Task statement:
Would you please write out every record exactly?

....

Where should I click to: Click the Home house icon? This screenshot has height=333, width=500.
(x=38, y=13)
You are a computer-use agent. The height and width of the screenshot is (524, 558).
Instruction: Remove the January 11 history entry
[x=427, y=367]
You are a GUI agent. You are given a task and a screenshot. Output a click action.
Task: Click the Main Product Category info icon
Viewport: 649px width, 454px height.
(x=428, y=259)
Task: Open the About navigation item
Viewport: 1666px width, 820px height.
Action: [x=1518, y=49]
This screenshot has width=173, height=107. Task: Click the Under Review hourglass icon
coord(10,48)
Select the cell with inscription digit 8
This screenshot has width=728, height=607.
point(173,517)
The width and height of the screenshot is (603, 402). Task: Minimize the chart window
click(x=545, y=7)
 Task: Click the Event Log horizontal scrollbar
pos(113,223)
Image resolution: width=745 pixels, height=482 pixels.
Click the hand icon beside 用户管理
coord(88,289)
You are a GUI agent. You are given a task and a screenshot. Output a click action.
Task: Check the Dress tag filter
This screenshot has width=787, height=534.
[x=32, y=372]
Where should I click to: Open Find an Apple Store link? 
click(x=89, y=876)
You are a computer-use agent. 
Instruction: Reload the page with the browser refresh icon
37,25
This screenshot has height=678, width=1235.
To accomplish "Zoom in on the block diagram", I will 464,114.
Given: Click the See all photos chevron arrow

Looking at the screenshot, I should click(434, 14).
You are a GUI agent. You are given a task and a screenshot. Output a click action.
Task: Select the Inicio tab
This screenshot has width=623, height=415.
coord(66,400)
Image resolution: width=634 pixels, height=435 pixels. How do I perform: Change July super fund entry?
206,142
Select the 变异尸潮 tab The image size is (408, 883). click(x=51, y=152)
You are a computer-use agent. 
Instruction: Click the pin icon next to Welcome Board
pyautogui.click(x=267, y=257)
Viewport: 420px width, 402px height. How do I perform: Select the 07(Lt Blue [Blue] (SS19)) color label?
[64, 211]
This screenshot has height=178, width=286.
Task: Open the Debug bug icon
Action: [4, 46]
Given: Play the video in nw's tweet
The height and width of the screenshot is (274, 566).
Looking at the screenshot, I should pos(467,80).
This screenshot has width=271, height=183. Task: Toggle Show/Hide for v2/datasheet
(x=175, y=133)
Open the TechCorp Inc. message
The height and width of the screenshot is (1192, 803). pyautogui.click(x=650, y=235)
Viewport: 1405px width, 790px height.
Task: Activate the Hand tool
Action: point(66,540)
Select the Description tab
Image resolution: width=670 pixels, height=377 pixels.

....

Finished task:
Where should I click to: Click the Home house icon? This screenshot has height=333, width=500.
(x=38, y=13)
You are a computer-use agent. The height and width of the screenshot is (524, 558).
Instruction: Remove the January 11 history entry
[x=427, y=367]
You are a GUI agent. You are given a task and a screenshot. Output a click action.
Task: Click the Main Product Category info icon
Viewport: 649px width, 454px height.
(x=428, y=259)
Task: Open the About navigation item
Viewport: 1666px width, 820px height.
Action: [x=1518, y=49]
This screenshot has width=173, height=107. Task: Click the Under Review hourglass icon
coord(10,48)
Select the cell with inscription digit 8
This screenshot has width=728, height=607.
point(173,517)
The width and height of the screenshot is (603, 402). Task: Minimize the chart window
click(x=545, y=7)
 Task: Click the Event Log horizontal scrollbar
pos(113,223)
Image resolution: width=745 pixels, height=482 pixels.
Click the hand icon beside 用户管理
coord(88,289)
You are a GUI agent. You are given a task and a screenshot. Output a click action.
Task: Check the Dress tag filter
This screenshot has width=787, height=534.
[x=32, y=372]
Where should I click to: Open Find an Apple Store link? 
click(x=89, y=876)
You are a computer-use agent. 
Instruction: Reload the page with the browser refresh icon
37,25
This screenshot has height=678, width=1235.
To accomplish "Zoom in on the block diagram", I will 464,114.
Given: Click the See all photos chevron arrow

Looking at the screenshot, I should click(434, 14).
You are a GUI agent. You are given a task and a screenshot. Output a click action.
Task: Select the Inicio tab
This screenshot has width=623, height=415.
coord(66,400)
Image resolution: width=634 pixels, height=435 pixels. How do I perform: Change July super fund entry?
206,142
Select the 变异尸潮 tab The image size is (408, 883). click(x=51, y=152)
You are a computer-use agent. 
Instruction: Click the pin icon next to Welcome Board
pyautogui.click(x=267, y=257)
Viewport: 420px width, 402px height. How do I perform: Select the 07(Lt Blue [Blue] (SS19)) color label?
[64, 211]
This screenshot has height=178, width=286.
Task: Open the Debug bug icon
Action: [4, 46]
Given: Play the video in nw's tweet
The height and width of the screenshot is (274, 566).
Looking at the screenshot, I should pos(467,80).
This screenshot has width=271, height=183. Task: Toggle Show/Hide for v2/datasheet
(x=175, y=133)
Open the TechCorp Inc. message
The height and width of the screenshot is (1192, 803). pyautogui.click(x=650, y=235)
Viewport: 1405px width, 790px height.
Task: Activate the Hand tool
Action: point(66,540)
Select the Description tab
Image resolution: width=670 pixels, height=377 pixels.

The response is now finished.